Local businessman Gary Pesso has been in the valley since 1979 and competed on the Pro Mogul Tour.
"When they opened Prima Cornice, it was like candy for us. We skied there quite a bit," Pesso said.
Pesso skis Prima Cornice so often that his friends call the chute PCP, Prima Cornice Pesso. He said he has made a climb similar to the one Taft Conlin made that day "numerous times."
Ski patrollers intended to close that part of Prima Cornice that day so patrollers could blast it for avalanche mitigation, either Sunday night after the lifts closed or Monday morning before they opened, Heckbert said.
But they didn't, he said, and Taft Conlin died.
"They knew it was happening, and they did nothing about it," Heckbert said. "Vail Resorts broke the law."
Vail Resorts ski patrollers will testify that they have never heard of anyone climbing Prima Cornice, and skiers will testify that they never did it when the Vail Ski Patrol was around, said Hugh Gottschalk, Vail Resorts' lead attorney.
Ski patrollers decide what's open and closed, based on the conditions on the ground, Gottschalk said.
The way Vail Ski Patrol manages terrain, if you enter a gate, then you can ski any terrain you can get to by going downhill, following gravity. If you can access an area with gravity, then it's open. If you cannot, then it's not, Gottschalk said.
"Vail has always used that guideline," Gottschalk said.
An expert witness will testify on Vail Resorts' behalf that the upper part of Prima Cornice was closed because "skiing is a downhill sport," Gottschalk said.

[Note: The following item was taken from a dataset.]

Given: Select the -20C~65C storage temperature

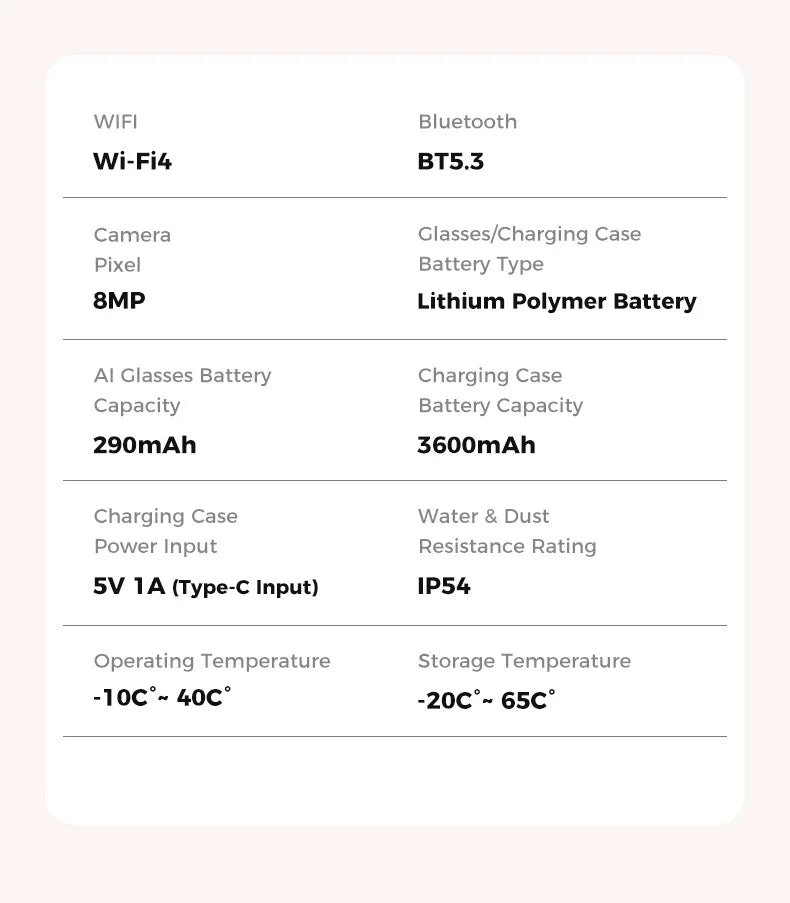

"They wanted to leave the lower gate open so skiers could ski the lower portion of Prima Cornice," Gottschalk said.
"Taft Conlin … climbed up the equivalent of a 10-story building," Gottschalk said.

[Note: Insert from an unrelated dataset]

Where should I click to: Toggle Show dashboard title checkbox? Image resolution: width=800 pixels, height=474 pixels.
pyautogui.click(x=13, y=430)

On the day the avalanche killed him, Taft Conlin was planning to ski Beaver Creek with his dad and uncle. That season, 2011-12, was the first year the 13-year-old Taft Conlin would be allowed to ski with his friends and without his parents or family. Taft Conlin received a message that some of his friends were skiing Vail, and he asked if he could join them. He boarded a bus from Beaver Creek to Vail and connected with two of his friends, Heckbert said.
Taft Conlin's rules were clear: Use common sense, stay in contact with his parents, don't ski out of bounds or you lose your pass, Heckbert said.
They skied that morning, and after lunch, they connected with two more friends. They made a couple of Chair 4 runs and headed back to Prima Cornice, Heckbert said.
They stopped to look up and saw a huge flurry of snow. One of the boys in the group was swept off a rock. They quickly made their way to him — it was another of their friends, not Conlin. He stood up, his face bloody from the pummeling, Heckbert said.
Then everything slid.
They tried to find Conlin, working their way down the mountain. They found him, his legs sticking out of the snow against a tree. The avalanche pounding his chest had killed him, the Eagle County coroner said.
Gottschalk told the jury that one of the boys with Conlin will testify that he opted not to sidestep up the run because it felt like coming to the front of a house that you're not supposed to be in and then going around to the back of the house and entering anyway, Gottschalk said.
The civil trial continues for up to three weeks before District Court Judge Fred Gannett.